EDL (électricité du Liban): histoire de reflets d’un édifice et de ses symboles (lumière, courant, ondes…)
En amoureuse et observatrice d’architecture, en avril 2015 mon oeil s’est attardé sur l’immeuble dans le quartier de Mar Mikhael. Le contexte et l’aspect m’ont instantanément sauté aux yeux et à l’esprit.
C’était la même émotion que celle ressentie lors d’un tirage dans la chambre noire, sous la lumière inactinique : la révélation! D’une évidence déconcertante. Je n’ai cessé de garder cet édifice en tête parce qu’il raconte la situation d’un pays à lui seul. Les repérages faits, je me dirige en toute discrétion vers l’immeuble d’en face pour planifier l’approche photographique. À l’époque, l’immeuble était quasi désert, abandonné. Le choix du matériel s’est très vite imposé à moi ; léger, facile à dissimuler, travail rapide à mains levées. Cette fois-ci, j’ai opté pour un parti pris. Les photos sont raitées à la manière du bâtiment et à sa symbolique.

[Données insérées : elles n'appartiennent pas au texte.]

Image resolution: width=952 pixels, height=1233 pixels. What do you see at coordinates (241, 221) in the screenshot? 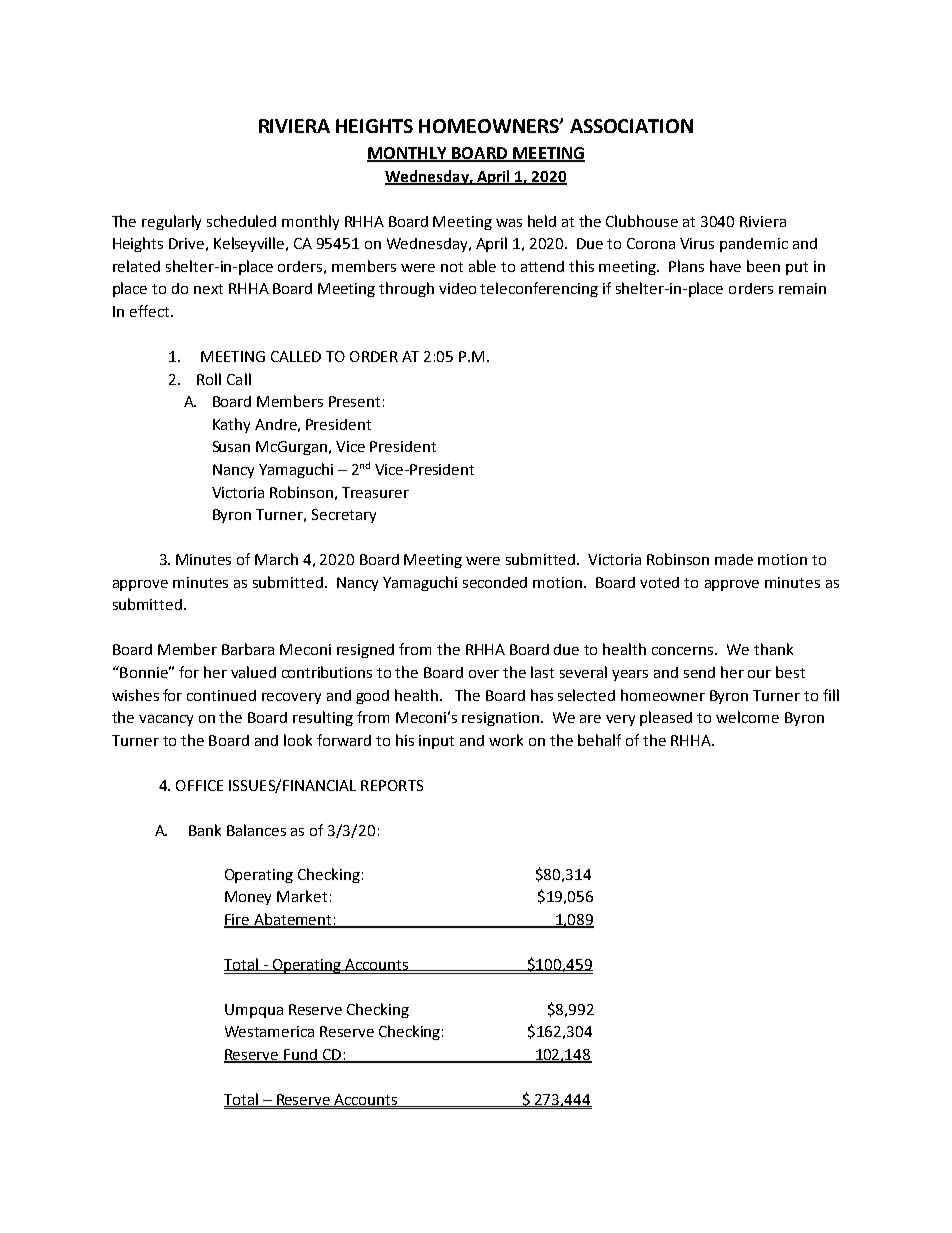
I see `scheduled` at bounding box center [241, 221].
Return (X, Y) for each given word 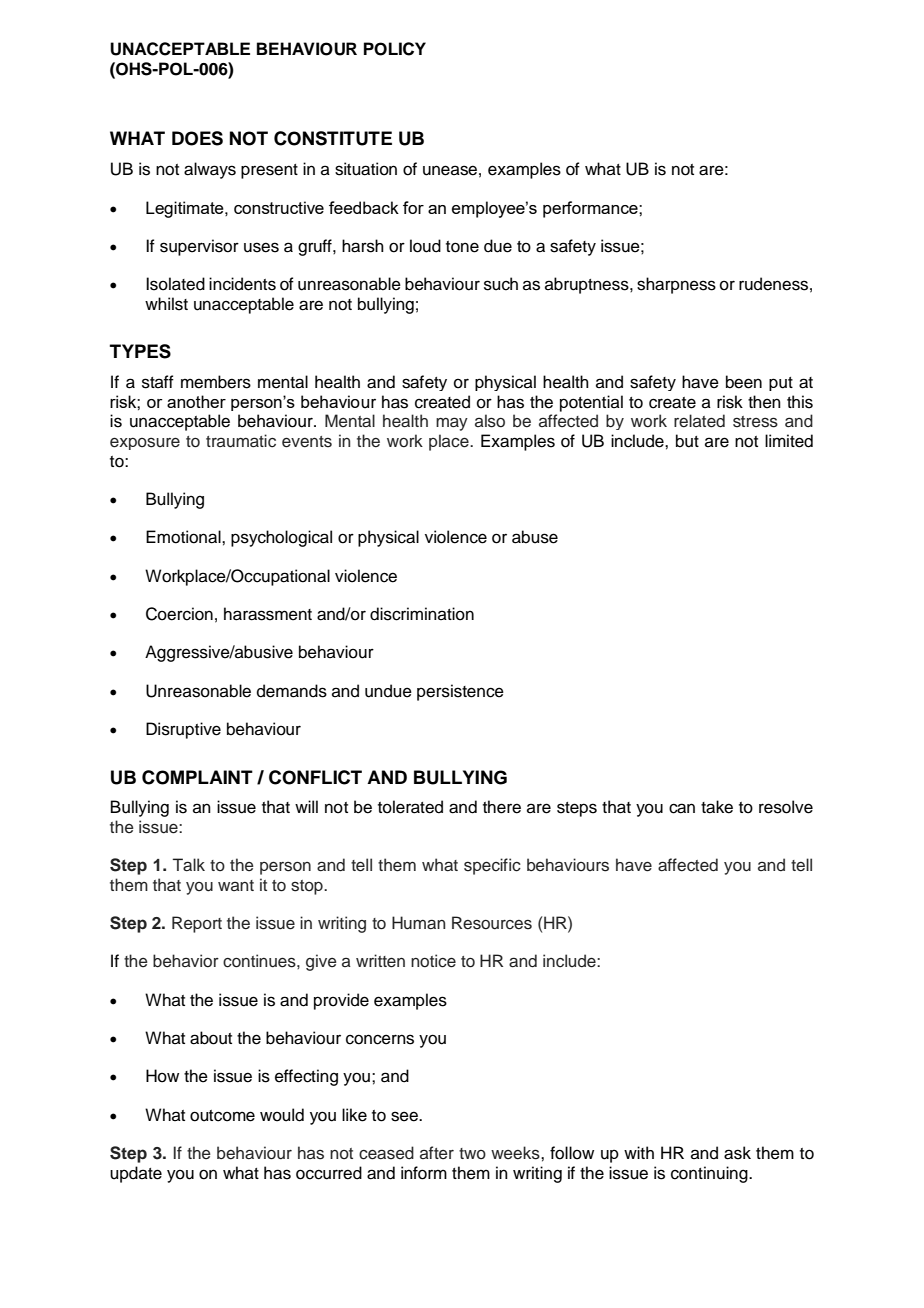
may (452, 424)
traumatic (241, 441)
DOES (197, 138)
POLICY (395, 49)
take (717, 807)
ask (737, 1153)
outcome (222, 1116)
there (502, 807)
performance (591, 209)
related (699, 421)
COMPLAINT (197, 777)
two (472, 1153)
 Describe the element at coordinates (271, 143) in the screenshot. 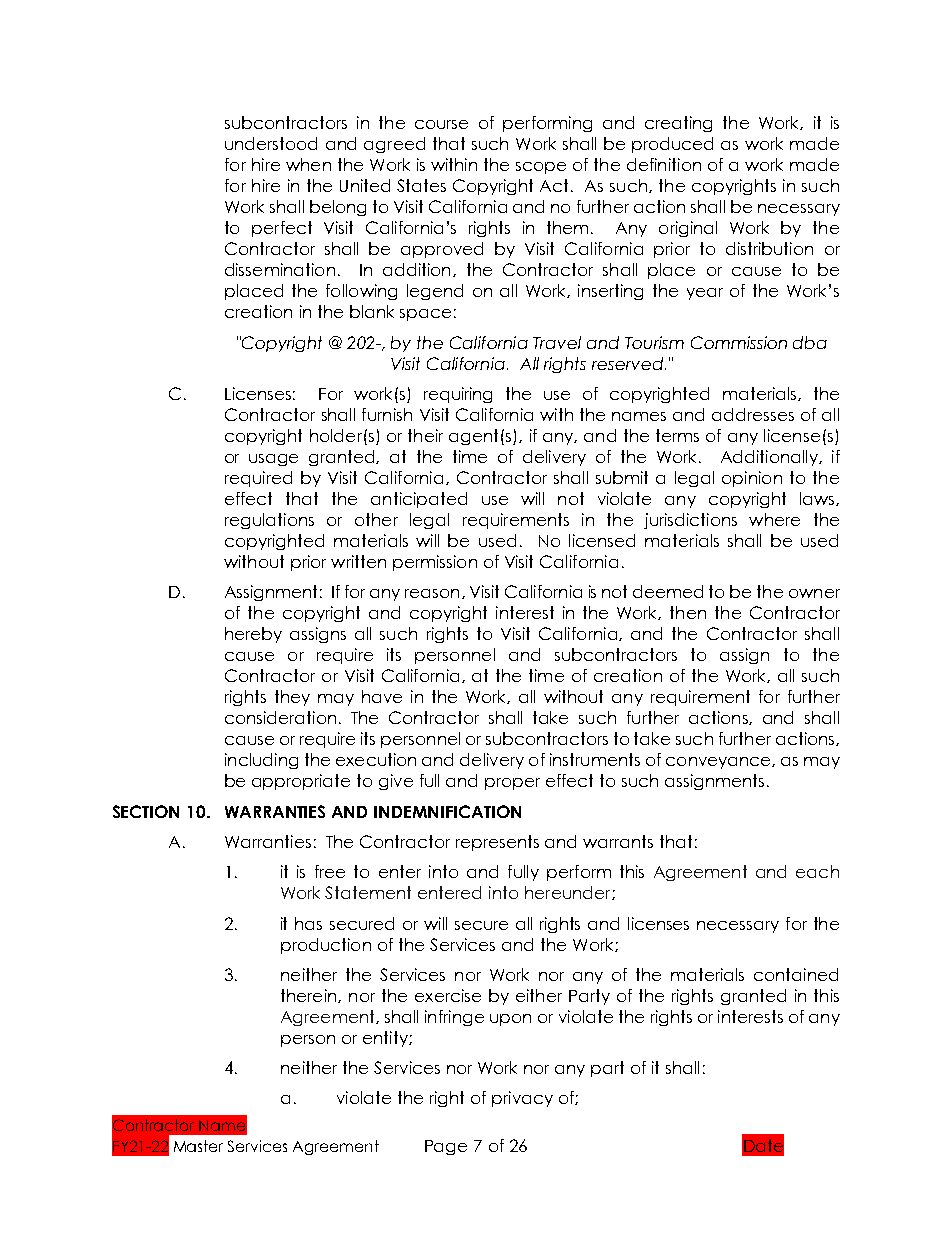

À ma grande surprise, une deuxième révélation m’est apparue : son état intérieur était identique à
son voisin ; couleurs similaires, délabrement de ces bâtiments face à face, correspondances visuelles, corrélations d’âmes, d’atmosphères, régnaient clairement. L’appartement laissé à l’abandon fait face à l’électricité laissée à l’abandon, au peuple abandonné.
L’EDL se reflète sur les immeubles avoisinants tel un miroir. Plus particulièrement celui d’en face, d’où les photos ont été prises. Sur moi instantanément, ainsi que mon approche. À croire que l’EDL, avec toute sa symbolique, devient contagieux! Tout ce que ce bâtiment représente reste un grand problème pour l’évolution du pays, pour tout un peuple. Depuis le début de la guerre civile en 1975, jusqu’à nos jours, le problème est toujours là, omniprésent : nous vivons au rythme des coupures de courant. Sa façade est à l’image du pays : délaissée, truffée de vermines, sans avenir. La même désuétude statique, décomposée, passée, insalubre aux couleurs identiques, quasi monochromes, depuis sa construction dans les années 1970. Aucune évolution possible. Tout comme sa problématique au quotidien, il est rempli de toutes petites fenêtres délabrées, désordonnées, comme une ruche où fourmillent les fonctionnaires de l’État, avec une inertie à l’image de leurs dirigeants et politiciens, qui se battent par abus de pouvoir : obscurantisme de l’État, délaissant son peuple dans la misère, dans l’incertitude, l’inquiétude de l’avenir.
Cet immeuble est ainsi pris au piège par sa propre symbolique. Toutes ces correspondances relèvent-elles de la sombre poésie environnementale ? J’aurais aimé y croire. À chacun de voir et de vivre son interprétation de l’histoire, les portes sont ouvertes, les esprits aussi.
Nous attendons toujours cette lueur de lumière, pour l’instant nous sommes une nation éteinte.